# November's CPGear Contest [Auction]



## Mike Bobbitt (10 Nov 2008)

Sorry it's a bit late in coming folks, but this month's contest is a simple auction: MilPoints for gift certificates.

There are five $20 CPGear Gift Certificats up for auction. To place a bit just reply to this thread with the amount you want to pony up. You can't bid on more than one gift certificate, and of course you have to actually *have* the MilPoints you're bidding.

At the end of the month (Eastern time) the top 5 bids will be awarded the gift certificates, and the amounts bid will be deducted from their MilPoints total. So yes - MilPoints can be useful from time to time! 

Here are the current top bids:

15,095 Eye in the Sky
12,655 The Beaver
11,570 Celticgirl
11,265 CDN Aviator
7,844 Rodahn

Good luck!
Mike


----------



## gaspasser (10 Nov 2008)

Mike, I'll take a hit.  All the milpoints I got, I don't think they really mean anything do they??? 
That would be 1050 as of today.


----------



## Mike Bobbitt (10 Nov 2008)

Good stuff, we have our first bid!

As to the MilPoints value... I guess we'll find out for sure at the end of the month!


----------



## GAP (10 Nov 2008)

5,880.....that still leaves me with 5000..... :


----------



## MikeL (10 Nov 2008)

I'll be that guy who makes the last minute bid an wins  ;D


----------



## TN2IC (10 Nov 2008)

1,079 MP's points please .. that"ll leave me with one left over.  >


----------



## chris_log (11 Nov 2008)

1,314 Mil Point. Had to edit when I saw how many I had (had a few more then I thought).


----------



## vonGarvin (11 Nov 2008)

By "top" bid, I'm guessing that people assume that it's only the "highest" bids, so I'm going against the grain and bidding 1 (one) Milpoint. ;D


----------



## traviss-g (11 Nov 2008)

Well this may seem like a little bit of overkill but I really want that gift certificate so I'm going to bid ALL my points, yea I know what your thinking "No need, you could bid half your monstrous stack of milpoints and easily win." but I really want this gift certificate so I'm going all-in! 260 points, that's right, 260  !


----------



## Mike Bobbitt (12 Nov 2008)

Ok, so here are the top bids for all 5 gift certificates so far:

[Moved to top of the thread]

Basically everyone who has bid except Mortarman.


----------



## vonGarvin (12 Nov 2008)

MATERIAL PROVIDED:
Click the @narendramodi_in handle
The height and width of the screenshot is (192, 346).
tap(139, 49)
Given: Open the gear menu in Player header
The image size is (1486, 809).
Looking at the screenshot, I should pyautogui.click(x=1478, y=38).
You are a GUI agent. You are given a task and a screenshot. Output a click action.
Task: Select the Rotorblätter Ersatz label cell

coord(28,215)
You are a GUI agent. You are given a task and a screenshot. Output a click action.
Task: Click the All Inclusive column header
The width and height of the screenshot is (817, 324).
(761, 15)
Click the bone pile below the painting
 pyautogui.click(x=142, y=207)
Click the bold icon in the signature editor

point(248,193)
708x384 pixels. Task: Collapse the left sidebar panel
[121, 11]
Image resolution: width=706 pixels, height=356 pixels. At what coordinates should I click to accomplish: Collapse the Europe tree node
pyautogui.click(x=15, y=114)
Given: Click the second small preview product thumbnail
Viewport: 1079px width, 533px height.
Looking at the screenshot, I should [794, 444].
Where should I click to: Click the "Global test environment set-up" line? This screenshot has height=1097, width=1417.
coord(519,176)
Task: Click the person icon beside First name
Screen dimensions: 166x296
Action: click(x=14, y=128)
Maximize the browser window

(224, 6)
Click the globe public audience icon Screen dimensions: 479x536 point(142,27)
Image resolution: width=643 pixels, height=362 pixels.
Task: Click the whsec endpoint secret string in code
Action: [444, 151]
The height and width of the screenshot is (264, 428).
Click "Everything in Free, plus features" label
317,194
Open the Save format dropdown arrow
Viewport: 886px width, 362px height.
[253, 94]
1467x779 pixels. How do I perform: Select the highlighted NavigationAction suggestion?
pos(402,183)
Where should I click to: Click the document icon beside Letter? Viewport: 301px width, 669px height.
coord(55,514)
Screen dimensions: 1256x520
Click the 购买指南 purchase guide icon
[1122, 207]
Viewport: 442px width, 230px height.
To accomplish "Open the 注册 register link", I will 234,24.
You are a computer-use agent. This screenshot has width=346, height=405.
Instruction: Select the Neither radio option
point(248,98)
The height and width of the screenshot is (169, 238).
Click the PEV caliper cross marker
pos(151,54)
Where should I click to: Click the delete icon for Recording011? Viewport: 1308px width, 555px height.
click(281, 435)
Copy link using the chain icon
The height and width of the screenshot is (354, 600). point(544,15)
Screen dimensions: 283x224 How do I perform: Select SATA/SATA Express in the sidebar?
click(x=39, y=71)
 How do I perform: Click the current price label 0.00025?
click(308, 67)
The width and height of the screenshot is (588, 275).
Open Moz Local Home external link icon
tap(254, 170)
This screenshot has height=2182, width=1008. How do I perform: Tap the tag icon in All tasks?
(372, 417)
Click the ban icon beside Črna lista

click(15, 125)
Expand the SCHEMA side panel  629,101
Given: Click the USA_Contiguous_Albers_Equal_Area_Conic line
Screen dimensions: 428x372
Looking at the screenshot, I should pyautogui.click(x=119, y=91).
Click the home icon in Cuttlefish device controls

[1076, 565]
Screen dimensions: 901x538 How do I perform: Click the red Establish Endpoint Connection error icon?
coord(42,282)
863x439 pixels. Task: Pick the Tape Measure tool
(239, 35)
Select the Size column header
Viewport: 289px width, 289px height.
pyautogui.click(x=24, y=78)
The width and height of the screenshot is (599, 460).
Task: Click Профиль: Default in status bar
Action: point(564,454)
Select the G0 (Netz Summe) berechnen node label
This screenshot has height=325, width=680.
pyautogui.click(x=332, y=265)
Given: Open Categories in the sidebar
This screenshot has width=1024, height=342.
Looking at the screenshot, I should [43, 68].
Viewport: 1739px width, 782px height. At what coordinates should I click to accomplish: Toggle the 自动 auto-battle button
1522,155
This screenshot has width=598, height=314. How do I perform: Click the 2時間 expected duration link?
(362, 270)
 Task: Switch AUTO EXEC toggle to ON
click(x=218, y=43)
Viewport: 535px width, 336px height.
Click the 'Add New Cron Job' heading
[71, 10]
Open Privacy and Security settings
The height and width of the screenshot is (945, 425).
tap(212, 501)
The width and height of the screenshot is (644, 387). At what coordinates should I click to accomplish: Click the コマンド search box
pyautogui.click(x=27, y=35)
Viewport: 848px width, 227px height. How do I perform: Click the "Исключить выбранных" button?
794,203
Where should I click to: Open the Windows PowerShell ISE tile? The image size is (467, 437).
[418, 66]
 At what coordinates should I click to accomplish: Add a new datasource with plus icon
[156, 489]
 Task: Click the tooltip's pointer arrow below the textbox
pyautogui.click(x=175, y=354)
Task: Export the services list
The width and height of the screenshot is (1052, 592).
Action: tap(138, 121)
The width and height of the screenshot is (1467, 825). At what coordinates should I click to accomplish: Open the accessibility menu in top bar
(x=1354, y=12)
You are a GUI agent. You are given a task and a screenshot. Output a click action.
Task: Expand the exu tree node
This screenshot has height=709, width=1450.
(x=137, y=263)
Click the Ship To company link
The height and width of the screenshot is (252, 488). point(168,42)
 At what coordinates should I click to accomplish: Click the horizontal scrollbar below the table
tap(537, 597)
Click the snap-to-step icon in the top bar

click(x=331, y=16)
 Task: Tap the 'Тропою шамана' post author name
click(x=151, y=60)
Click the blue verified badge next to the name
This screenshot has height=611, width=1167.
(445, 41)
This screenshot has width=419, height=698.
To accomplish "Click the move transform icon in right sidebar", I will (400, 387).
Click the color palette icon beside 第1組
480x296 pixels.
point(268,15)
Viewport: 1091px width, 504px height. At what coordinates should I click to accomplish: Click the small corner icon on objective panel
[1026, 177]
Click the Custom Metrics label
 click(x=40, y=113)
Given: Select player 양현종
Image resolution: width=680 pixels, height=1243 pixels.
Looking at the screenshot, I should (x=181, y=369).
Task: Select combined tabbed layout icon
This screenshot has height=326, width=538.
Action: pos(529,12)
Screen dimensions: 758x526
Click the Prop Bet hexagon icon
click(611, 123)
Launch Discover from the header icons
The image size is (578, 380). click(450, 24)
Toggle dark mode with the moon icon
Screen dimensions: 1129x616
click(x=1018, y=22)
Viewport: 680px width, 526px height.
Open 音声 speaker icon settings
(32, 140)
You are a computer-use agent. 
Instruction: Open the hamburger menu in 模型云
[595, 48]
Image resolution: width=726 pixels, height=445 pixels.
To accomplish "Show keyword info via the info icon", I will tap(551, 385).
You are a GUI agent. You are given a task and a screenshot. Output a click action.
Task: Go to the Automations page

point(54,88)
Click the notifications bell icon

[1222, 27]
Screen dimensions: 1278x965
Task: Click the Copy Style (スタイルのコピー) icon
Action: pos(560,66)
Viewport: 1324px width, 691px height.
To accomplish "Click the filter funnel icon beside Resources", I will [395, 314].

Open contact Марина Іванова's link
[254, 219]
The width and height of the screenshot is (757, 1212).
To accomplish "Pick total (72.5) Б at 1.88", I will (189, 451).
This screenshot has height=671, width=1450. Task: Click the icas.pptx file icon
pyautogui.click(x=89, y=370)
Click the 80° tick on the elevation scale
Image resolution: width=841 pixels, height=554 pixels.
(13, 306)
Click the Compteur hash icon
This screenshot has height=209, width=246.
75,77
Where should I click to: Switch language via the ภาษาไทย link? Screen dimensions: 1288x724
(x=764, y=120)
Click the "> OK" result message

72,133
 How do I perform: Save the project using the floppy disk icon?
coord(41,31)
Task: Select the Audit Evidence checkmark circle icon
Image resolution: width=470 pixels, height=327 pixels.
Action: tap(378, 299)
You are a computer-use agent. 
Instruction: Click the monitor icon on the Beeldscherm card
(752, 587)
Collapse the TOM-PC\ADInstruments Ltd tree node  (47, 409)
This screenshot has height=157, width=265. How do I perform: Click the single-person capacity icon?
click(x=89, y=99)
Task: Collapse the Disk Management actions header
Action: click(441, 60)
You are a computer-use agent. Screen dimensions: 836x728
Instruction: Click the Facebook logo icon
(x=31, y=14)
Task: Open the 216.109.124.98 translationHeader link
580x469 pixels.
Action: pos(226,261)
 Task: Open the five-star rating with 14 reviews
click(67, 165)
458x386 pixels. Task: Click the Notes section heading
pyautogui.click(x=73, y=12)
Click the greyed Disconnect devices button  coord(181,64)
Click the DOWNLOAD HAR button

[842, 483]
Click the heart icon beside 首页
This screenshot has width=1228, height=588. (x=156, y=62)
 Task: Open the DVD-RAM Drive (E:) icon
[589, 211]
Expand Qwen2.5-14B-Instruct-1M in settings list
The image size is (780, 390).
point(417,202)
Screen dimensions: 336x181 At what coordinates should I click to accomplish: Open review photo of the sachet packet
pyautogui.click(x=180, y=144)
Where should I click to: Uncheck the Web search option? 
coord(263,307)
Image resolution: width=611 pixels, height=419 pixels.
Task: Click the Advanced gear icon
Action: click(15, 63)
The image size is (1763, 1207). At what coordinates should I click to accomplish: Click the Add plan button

GOALS:
1/ Reproduce word for word the part of the auction thread starting with "## traviss-g (11" and going on through "Bobbitt (12 Nov 2008)".
2/ Quote the lines of the records starting with the line that contains "Given: Click the second" and going on through the line that contains "tap(254, 170)", and give only those lines.

COMPLETED EXERCISE:
1/
## traviss-g (11 Nov 2008)

Well this may seem like a little bit of overkill but I really want that gift certificate so I'm going to bid ALL my points, yea I know what your thinking "No need, you could bid half your monstrous stack of milpoints and easily win." but I really want this gift certificate so I'm going all-in! 260 points, that's right, 260  !


----------



## Mike Bobbitt (12 Nov 2008)

2/
Given: Click the second small preview product thumbnail
Viewport: 1079px width, 533px height.
Looking at the screenshot, I should [794, 444].
Where should I click to: Click the "Global test environment set-up" line? This screenshot has height=1097, width=1417.
coord(519,176)
Task: Click the person icon beside First name
Screen dimensions: 166x296
Action: click(x=14, y=128)
Maximize the browser window

(224, 6)
Click the globe public audience icon Screen dimensions: 479x536 point(142,27)
Image resolution: width=643 pixels, height=362 pixels.
Task: Click the whsec endpoint secret string in code
Action: [444, 151]
The height and width of the screenshot is (264, 428).
Click "Everything in Free, plus features" label
317,194
Open the Save format dropdown arrow
Viewport: 886px width, 362px height.
[253, 94]
1467x779 pixels. How do I perform: Select the highlighted NavigationAction suggestion?
pos(402,183)
Where should I click to: Click the document icon beside Letter? Viewport: 301px width, 669px height.
coord(55,514)
Screen dimensions: 1256x520
Click the 购买指南 purchase guide icon
[1122, 207]
Viewport: 442px width, 230px height.
To accomplish "Open the 注册 register link", I will 234,24.
You are a computer-use agent. This screenshot has width=346, height=405.
Instruction: Select the Neither radio option
point(248,98)
The height and width of the screenshot is (169, 238).
Click the PEV caliper cross marker
pos(151,54)
Where should I click to: Click the delete icon for Recording011? Viewport: 1308px width, 555px height.
click(281, 435)
Copy link using the chain icon
The height and width of the screenshot is (354, 600). point(544,15)
Screen dimensions: 283x224 How do I perform: Select SATA/SATA Express in the sidebar?
click(x=39, y=71)
 How do I perform: Click the current price label 0.00025?
click(308, 67)
The width and height of the screenshot is (588, 275).
Open Moz Local Home external link icon
tap(254, 170)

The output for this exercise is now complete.